Nov. 8, 1861:
The Trent Affair – The Bahama Channel, Caribbean Sea. Confederate envoys James Mason and John Slidell board the British mail packet ship Trent in Havana, Cuba, and sail for Britain. On this date, in the Bahama channel, the Trent is forced to heave to and stop under orders of Capt. Charles Wilkes of the USS San Jacinto. Wilkes sends a boarding party and takes Mason and Slidell prisoner. The British protest this action that violates international maritime law. This incident will grow to international crisis proportions.

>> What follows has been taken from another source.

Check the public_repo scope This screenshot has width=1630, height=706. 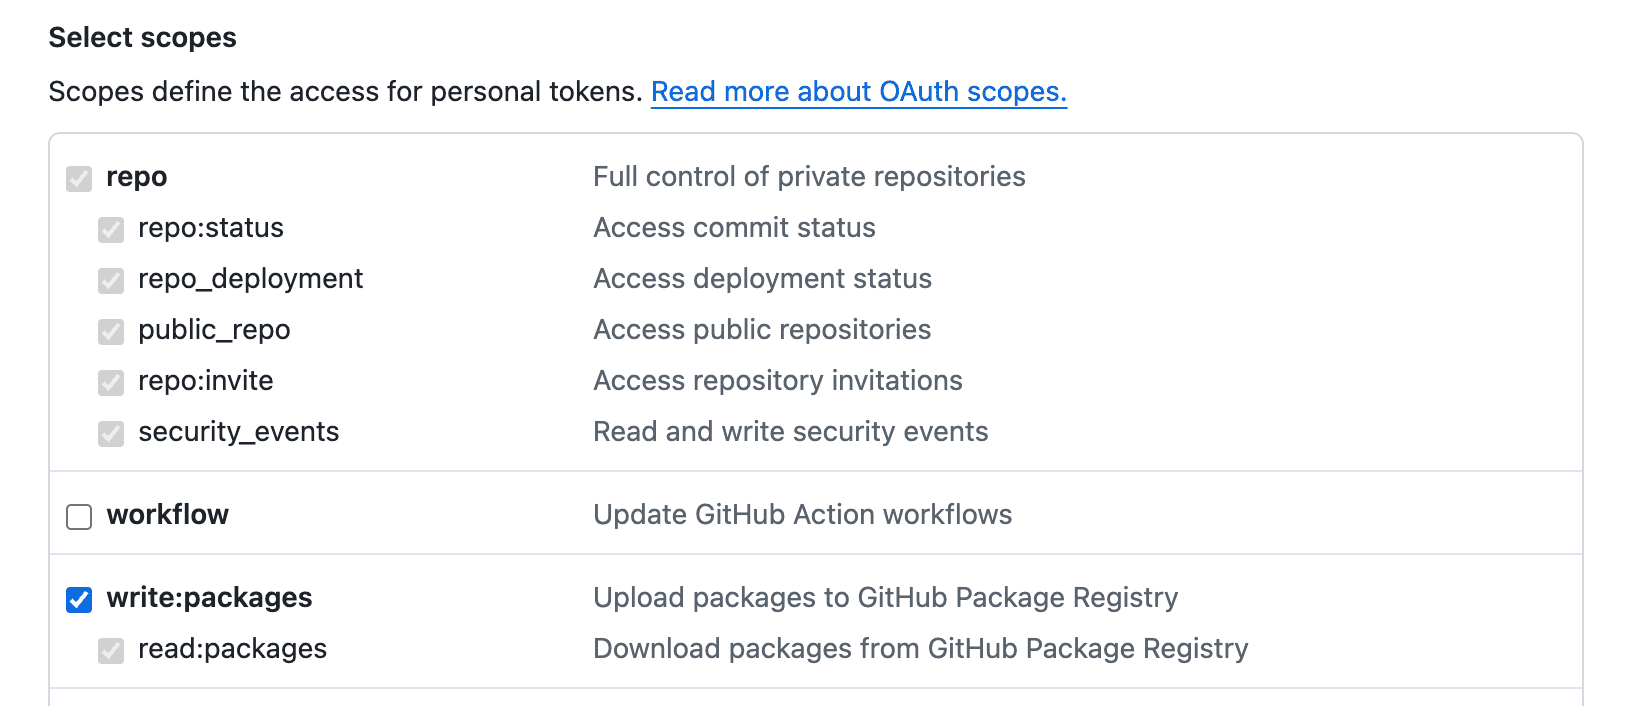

--George Templeton Strong of New York attends an organizing meeting in Philadelphia of what will be called the United State Sanitary Commission, a volunteer group dedicated to better care of the soldiers in regard to diet, clothing, medical care, and camp sanitation. As he returns to New York, "we met the distinquished Charles Sumner [US Sen. from Mass.]. He says he knows the instructions given to General [Thomas] Sherman as to his relations with the contrabands of the district he is to occupy and all the secret history of their discussion and settlement in the Cabinet, and that they are equivalent to Emancipation. We shall see. I put no great faith in Sumner, and we may as well effect our landing and secure our foothold before we consider that question." The question, of course, is what to do with the escaping slaves at the new base at Port Royal in South Carolina.
--Mary Chestnut writes in her journal about friends that were near the Port Royal area: "At any rate, Combahee is so near Beaufort. So I drove there at once. I found them at dinner and in fine spirits. No allusion whatever was made to Port Royal."